Project: Larval dispersal capacity and realized connectivity: integration of physical transport models, larval plasticity, and gene flow in the north central Pacific

NSF Award Abstract

Many important marine species live on or attached to the bottom of the ocean as adults, and they move between places and colonize new areas mostly through a microscopic larval stage that drifts with ocean currents Most larvae are too small to find or track in the ocean, so we know little about how long larvae can survive and how fast they grow under natural conditions. This limits our ability to understand how marine species colonize remote islands like the Hawaiian archipelago, or how much potential there is for long-distance gene exchange that can help populations adapt to changing conditions in the sea. Because larvae are so hard to follow, their movement is often estimated indirectly from ocean current transport models and analyses of shared genetic variation among populations. These approaches are rarely combined, however, and the larval component of transport models is often based on unrealistic estimates of how long larvae can stay viable. Our project will simultaneously generate estimates of larval dispersal from population genomic modeling and transport models of larval movement. These larval movement models will be grounded in data from larval rearing experiments that mimic the natural food and temperature conditions that larvae experience in the North Central Pacific. This combined approach will help us understand how marine species colonize and persist in very isolated island areas, and how likely they are to exchange genes across vast oceanic distances. The project will provide interdisciplinary scientific career training for three graduate students and several undergraduate research assistants. The PIs will work with an established science outreach coordinator who will partner our labs with high school groups who will participate in field and lab work. We will align educational goals and assessments with a culture-and place-based framework for science education, Nā Hopena A‘o (HĀ), developed by the Hawaii Department of Education.

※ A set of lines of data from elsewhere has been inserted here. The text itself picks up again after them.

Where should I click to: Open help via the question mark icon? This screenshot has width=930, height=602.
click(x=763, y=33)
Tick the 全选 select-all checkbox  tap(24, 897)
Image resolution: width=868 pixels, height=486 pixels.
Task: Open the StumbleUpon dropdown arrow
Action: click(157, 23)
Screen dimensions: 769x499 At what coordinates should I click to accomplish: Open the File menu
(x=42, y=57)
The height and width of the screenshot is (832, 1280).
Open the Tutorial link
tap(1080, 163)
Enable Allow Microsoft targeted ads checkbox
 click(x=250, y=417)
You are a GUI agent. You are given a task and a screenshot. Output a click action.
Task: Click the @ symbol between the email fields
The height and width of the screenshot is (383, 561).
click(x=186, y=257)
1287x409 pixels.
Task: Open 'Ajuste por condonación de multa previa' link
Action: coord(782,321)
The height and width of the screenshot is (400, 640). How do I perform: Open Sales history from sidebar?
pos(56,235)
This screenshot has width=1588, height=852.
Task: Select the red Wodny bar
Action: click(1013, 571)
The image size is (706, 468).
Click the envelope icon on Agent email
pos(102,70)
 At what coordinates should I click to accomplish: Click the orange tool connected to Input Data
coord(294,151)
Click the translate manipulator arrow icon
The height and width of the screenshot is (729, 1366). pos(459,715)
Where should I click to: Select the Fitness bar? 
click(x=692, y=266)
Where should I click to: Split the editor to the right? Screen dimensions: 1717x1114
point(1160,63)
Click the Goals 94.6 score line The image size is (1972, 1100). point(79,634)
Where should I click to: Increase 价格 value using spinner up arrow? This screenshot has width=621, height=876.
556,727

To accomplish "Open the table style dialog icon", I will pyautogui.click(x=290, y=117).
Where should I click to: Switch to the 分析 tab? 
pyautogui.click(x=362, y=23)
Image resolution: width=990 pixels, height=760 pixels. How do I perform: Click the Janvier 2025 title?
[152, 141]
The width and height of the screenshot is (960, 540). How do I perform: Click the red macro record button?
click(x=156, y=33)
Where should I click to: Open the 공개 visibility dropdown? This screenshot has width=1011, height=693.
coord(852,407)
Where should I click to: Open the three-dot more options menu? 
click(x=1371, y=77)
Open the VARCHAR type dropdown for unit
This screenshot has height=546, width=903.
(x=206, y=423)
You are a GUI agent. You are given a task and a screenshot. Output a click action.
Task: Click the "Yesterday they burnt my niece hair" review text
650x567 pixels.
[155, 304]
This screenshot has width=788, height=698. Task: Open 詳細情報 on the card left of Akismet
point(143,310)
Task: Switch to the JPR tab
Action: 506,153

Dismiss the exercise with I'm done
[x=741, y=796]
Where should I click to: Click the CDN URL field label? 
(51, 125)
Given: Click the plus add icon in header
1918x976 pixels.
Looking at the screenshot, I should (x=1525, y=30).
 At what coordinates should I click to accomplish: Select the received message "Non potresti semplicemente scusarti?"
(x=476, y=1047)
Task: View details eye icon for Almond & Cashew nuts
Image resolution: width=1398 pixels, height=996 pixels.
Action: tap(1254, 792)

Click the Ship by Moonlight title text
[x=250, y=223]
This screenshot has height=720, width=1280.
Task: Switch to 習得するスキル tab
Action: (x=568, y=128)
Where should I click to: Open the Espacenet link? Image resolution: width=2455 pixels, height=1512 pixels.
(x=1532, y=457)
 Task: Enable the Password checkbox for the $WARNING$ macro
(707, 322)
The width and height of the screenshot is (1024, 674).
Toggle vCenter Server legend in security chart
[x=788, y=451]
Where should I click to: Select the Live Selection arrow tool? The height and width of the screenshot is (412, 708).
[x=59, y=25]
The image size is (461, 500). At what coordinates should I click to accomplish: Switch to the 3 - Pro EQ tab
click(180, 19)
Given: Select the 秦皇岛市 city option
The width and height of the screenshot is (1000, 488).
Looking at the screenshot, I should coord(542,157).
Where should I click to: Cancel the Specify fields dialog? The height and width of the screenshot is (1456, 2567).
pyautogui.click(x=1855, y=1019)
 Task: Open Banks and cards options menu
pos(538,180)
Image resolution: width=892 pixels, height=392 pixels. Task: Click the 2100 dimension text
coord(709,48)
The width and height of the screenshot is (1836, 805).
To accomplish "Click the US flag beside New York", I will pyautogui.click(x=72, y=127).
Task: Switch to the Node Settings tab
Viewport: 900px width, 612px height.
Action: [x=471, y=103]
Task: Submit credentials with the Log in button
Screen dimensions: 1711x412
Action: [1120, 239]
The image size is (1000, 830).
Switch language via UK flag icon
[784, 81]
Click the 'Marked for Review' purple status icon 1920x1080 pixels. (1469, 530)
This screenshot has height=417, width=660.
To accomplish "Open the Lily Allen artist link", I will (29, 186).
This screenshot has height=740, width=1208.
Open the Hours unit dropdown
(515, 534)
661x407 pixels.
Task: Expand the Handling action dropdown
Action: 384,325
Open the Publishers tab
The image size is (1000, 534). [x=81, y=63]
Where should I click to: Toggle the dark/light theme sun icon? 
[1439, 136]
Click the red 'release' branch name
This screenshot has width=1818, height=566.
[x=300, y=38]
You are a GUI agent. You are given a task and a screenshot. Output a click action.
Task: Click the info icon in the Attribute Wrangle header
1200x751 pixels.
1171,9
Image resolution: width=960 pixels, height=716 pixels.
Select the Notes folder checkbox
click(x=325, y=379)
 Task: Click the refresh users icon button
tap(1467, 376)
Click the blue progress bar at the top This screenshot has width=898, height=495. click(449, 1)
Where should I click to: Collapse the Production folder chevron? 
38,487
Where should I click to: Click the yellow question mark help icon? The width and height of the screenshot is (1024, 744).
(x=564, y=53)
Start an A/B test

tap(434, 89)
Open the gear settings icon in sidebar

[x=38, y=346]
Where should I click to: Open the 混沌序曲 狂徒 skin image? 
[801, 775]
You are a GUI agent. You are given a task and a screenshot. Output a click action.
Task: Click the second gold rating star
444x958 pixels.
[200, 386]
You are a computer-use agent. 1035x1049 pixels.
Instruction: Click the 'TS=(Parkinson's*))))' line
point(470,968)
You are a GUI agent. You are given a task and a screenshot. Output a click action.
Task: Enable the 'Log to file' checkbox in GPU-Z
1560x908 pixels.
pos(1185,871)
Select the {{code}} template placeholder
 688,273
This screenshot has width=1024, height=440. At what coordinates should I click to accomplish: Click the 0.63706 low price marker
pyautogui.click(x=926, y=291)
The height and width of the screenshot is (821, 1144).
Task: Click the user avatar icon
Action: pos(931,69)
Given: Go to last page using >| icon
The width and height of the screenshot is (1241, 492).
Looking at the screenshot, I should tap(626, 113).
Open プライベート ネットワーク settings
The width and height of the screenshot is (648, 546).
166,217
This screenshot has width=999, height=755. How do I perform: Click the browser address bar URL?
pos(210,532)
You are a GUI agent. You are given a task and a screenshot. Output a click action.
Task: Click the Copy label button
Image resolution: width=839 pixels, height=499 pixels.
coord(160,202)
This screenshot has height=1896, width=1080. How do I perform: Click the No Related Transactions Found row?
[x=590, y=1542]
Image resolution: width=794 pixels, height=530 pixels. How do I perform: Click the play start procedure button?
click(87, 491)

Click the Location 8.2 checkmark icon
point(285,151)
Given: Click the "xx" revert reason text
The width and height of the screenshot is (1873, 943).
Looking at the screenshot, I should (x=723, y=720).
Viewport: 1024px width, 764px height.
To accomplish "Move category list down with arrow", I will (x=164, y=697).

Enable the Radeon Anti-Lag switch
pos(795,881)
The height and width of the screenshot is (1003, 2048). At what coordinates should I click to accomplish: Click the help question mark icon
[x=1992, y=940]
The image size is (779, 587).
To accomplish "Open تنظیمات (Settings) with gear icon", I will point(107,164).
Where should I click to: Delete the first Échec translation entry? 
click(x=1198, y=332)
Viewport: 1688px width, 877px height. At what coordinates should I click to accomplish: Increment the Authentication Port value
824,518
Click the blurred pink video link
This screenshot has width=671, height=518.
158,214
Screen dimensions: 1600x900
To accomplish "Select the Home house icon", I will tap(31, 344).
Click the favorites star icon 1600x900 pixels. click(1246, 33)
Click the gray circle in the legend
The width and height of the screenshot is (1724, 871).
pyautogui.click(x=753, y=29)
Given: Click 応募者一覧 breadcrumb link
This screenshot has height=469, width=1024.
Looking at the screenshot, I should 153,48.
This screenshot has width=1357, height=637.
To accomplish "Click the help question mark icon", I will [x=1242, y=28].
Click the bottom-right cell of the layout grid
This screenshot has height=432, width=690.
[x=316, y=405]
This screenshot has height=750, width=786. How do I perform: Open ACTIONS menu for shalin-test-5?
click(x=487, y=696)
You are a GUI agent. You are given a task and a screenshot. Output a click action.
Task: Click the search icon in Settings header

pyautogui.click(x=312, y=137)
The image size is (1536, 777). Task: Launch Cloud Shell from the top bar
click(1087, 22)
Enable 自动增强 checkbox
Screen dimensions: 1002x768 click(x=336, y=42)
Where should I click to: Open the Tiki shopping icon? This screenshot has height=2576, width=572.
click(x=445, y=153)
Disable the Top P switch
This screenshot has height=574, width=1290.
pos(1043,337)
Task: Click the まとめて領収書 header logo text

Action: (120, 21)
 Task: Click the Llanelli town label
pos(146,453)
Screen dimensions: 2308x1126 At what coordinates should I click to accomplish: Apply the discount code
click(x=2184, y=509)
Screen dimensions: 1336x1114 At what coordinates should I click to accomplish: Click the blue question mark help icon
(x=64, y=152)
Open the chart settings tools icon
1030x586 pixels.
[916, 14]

The central goal of this project is to understand rates and patterns of long-distance connectivity between the Hawaiian archipelago and other remote island chains of the tropical north central Pacific. We will measure planktonic larval duration under environmentally relevant conditions to test the capacity of larvae to extend development in the dispersal pathways leading to and from the Hawaiian Islands. Data from laboratory experiments will be used to parameterize larval transport models. Custom models that couple temperature and satellite-derived estimates of food availability will allow larval life-history traits to vary depending on available water column data gathered over the last ~20 years. Population genomic data gathered from the same species will be used to assess the role of gene flow in shaping genomic structure between Hawai'i and other isolated archipelagos and islands in the region, identify larval dispersal pathways to and from Hawai'i, test contrasting historical models of gene flow, and estimate rates of larval dispersal in and out of Hawai'i. By integrating empirically-derived data on larval life histories, biophysical transport models, and population genetic inferences about gene flow, this project has the potential to transform the fields of larval biology and marine connectivity with empirical tests of how patterns of dispersal and connectivity in marine systems are affected by the capacity of larvae of many species to prolong development and delay metamorphosis.